Crime drama serials, if made well enough, can be seriously memorable affairs. We all have our favourites from down the years, of course. Mostly though, we remember them as a whole – in their entirety. Rarely do we recall specific episodes – unless, that is, the makers decide to cut loose with one and get a little creative. The most common way to do just that? To zoom in and focus on something for a whole hour with no cutting to other plot strands. Often this means just one location and a limited cast is used. Called ‘bottle episodes’, they used to be employed for budgetary reasons. Now, the reasons behind them are mostly narrative based. And they often make for some damn fine television.
For us, the very best examples of this kind of the crime drama bottling come in the tenth episode of Breaking Bad season 3 – an episode called ‘Fly’ centring around the two main characters confined to cooking meth in a lab and getting annoyed at a pesky housefly. And in the unparalleled excellence that came with episode four of True Detective series 1, the stand-alone beauty ‘Who Goes There’ – a flashback about East Texan motorcycle gangs known for its incredible Steadicam shot, that rather bravely advanced the plot of the series in almost no way whatsoever.

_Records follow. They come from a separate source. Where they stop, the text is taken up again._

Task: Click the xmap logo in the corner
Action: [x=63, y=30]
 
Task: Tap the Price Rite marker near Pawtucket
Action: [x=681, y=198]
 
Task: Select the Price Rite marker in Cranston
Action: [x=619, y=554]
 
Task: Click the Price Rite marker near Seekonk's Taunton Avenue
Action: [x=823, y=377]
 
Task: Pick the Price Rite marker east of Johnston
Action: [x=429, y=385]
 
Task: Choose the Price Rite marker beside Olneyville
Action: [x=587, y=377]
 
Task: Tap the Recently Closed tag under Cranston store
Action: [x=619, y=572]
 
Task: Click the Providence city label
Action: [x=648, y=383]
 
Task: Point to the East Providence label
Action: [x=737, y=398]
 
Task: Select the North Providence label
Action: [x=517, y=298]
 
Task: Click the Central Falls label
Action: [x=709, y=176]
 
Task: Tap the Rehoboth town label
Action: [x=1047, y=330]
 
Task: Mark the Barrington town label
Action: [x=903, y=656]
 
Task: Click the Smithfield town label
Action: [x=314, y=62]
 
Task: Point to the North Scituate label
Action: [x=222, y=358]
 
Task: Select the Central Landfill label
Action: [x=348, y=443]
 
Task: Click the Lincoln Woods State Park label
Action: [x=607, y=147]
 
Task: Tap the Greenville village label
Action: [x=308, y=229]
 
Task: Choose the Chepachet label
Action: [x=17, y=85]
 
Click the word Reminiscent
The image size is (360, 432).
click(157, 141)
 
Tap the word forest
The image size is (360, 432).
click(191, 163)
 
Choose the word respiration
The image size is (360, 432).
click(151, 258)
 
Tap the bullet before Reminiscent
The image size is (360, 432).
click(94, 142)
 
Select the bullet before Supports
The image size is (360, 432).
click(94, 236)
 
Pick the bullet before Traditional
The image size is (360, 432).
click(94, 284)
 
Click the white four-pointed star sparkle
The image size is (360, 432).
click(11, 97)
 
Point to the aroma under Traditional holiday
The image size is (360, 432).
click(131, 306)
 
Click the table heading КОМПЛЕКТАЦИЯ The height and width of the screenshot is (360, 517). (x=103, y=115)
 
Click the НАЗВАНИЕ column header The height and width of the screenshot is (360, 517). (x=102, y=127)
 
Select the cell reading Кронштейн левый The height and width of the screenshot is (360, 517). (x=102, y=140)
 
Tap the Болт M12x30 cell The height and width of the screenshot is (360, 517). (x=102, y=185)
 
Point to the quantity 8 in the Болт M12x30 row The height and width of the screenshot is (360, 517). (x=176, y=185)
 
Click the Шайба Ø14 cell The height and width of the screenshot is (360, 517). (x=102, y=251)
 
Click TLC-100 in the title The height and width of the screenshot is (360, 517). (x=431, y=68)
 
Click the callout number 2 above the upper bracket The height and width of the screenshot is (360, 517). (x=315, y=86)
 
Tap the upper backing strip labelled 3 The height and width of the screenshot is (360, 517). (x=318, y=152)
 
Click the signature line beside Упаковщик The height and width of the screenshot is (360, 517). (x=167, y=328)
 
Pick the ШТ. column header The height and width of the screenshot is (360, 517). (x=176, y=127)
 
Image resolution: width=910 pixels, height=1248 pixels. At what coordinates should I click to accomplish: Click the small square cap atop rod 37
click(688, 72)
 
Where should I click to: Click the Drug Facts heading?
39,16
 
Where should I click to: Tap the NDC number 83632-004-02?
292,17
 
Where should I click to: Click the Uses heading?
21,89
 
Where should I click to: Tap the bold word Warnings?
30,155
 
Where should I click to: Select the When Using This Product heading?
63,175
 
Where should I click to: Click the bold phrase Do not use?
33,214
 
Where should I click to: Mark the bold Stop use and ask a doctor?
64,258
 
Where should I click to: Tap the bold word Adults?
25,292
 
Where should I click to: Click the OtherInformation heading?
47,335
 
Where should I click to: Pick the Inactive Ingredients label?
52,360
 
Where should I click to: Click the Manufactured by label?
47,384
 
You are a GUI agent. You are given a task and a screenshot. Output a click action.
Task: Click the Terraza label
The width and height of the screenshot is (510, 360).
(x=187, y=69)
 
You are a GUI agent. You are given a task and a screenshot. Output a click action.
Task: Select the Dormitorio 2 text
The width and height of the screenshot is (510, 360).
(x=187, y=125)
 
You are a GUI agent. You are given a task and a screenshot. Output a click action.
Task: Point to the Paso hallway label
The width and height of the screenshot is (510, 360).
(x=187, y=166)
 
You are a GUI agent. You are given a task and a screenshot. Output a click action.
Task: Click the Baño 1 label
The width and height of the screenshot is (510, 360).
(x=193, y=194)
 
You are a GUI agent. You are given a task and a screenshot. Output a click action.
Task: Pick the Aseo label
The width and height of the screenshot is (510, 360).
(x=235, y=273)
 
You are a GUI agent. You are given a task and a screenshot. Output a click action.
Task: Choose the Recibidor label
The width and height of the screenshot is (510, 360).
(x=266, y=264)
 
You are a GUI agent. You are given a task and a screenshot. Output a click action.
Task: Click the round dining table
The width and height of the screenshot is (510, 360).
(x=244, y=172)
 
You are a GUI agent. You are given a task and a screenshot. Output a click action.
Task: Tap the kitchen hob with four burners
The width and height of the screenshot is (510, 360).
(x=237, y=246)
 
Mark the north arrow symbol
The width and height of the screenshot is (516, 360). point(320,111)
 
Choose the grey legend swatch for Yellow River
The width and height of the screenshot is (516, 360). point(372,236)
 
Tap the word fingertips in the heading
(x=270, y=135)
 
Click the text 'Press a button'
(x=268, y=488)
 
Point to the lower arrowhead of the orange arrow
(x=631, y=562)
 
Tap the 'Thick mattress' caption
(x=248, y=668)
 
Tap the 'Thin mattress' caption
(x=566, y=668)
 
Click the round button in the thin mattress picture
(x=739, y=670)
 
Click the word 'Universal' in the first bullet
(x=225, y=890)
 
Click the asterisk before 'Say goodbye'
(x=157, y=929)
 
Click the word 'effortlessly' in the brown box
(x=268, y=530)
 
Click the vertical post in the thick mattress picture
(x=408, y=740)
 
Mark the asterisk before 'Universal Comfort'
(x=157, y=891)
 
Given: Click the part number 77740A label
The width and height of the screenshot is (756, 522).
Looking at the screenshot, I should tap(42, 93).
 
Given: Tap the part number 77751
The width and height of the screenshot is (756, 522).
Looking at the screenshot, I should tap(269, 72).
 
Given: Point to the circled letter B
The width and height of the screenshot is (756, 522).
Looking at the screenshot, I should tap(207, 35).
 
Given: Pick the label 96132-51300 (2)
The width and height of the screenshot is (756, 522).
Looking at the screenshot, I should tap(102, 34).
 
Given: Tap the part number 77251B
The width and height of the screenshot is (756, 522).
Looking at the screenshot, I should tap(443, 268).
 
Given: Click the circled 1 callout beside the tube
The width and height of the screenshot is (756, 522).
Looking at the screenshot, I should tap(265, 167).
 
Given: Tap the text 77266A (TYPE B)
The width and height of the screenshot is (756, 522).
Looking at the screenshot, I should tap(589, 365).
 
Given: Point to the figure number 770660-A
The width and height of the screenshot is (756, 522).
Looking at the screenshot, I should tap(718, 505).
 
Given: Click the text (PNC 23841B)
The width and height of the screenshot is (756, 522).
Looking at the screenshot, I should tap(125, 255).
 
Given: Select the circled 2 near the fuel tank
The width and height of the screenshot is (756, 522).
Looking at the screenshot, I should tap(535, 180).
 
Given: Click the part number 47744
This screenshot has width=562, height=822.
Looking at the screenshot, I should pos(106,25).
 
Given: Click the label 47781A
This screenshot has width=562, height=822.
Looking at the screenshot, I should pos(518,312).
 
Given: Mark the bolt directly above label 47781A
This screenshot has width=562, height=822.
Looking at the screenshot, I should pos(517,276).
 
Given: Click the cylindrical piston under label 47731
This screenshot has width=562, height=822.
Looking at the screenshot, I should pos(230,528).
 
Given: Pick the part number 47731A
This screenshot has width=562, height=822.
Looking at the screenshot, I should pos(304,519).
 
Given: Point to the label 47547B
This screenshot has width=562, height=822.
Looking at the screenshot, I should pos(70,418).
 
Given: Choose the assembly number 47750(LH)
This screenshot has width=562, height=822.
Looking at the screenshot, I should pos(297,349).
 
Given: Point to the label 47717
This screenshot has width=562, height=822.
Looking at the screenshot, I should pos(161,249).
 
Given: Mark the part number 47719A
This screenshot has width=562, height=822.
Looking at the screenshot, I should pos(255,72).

The fourth episode of BBC Wales’ excellent and creeping series Hidden/Craith serves up something of a bottle at its midway point. There are no particularly flashy gimmicks, although slightly more flamboyant camerawork than usual is on show (to its credit). Instead, it’s more of a ‘zoom in’ effort.
Up to now, all three episodes have followed the traditional narrative structure you’d expect from a show of its kind, skipping between the crime/criminal and the police on his tail. Not so here. This week’s slice of Cymru Noir is a full forty five-odd minutes of serial abductor/killer Dylan Harris and his twisted home life. And what a forty five-odd minutes there are.
Most crime dramas hide the bad guy’s identity in order to create tension and a fun whodunit guessing game. In doing so though, you lose the ability to focus in on the most fascinating part – the psyche of the perpetrator. Sure, police procedure can be interesting and Hidden doesn’t shun that side, but its fascination with Dylan Harris and his twisted family – like a toned down version of Snowdonia Chainsaw Massacre – is gratefully received here.
So, then. Down on the farm and Dylan is bedding his new ‘patient’ (victim) in. After stepping out in front of his truck at the end of episode 3, Megan ‘chose’ her path apparently and our lanky antagonist is determined to keep her locked up in the basement of his grandparents’ burnt-out old house, to do with as he sees fit. His mother Iona appears angry at his latest kidnapping, but for a forceful woman she doesn’t exert much force around the issue. Does she secretly enjoy her son’s woman-snatching ways? It certainly seems she might.
Up until now, we’ve only really seen Harris’ doe-eyed and child-like side. We know he has a dark persona too, but it’s remained out of sight. His Mr Hyde peeks out from its Dr Jekyll shell a couple of times here, though, with Rhodri Meilir giving a wonderfully creepy and nuanced performance as the simultaneously sympathetic and skin-crawlingly terrifying Harris.
Witness to some of the evil doings, Dylan’s mute young daughter Nia now holds vital information that we’re imagining DI Cadi John and her partner Owen will be keen to tease out of her later on. You know, when the two of them are allowed back onto the show, that is.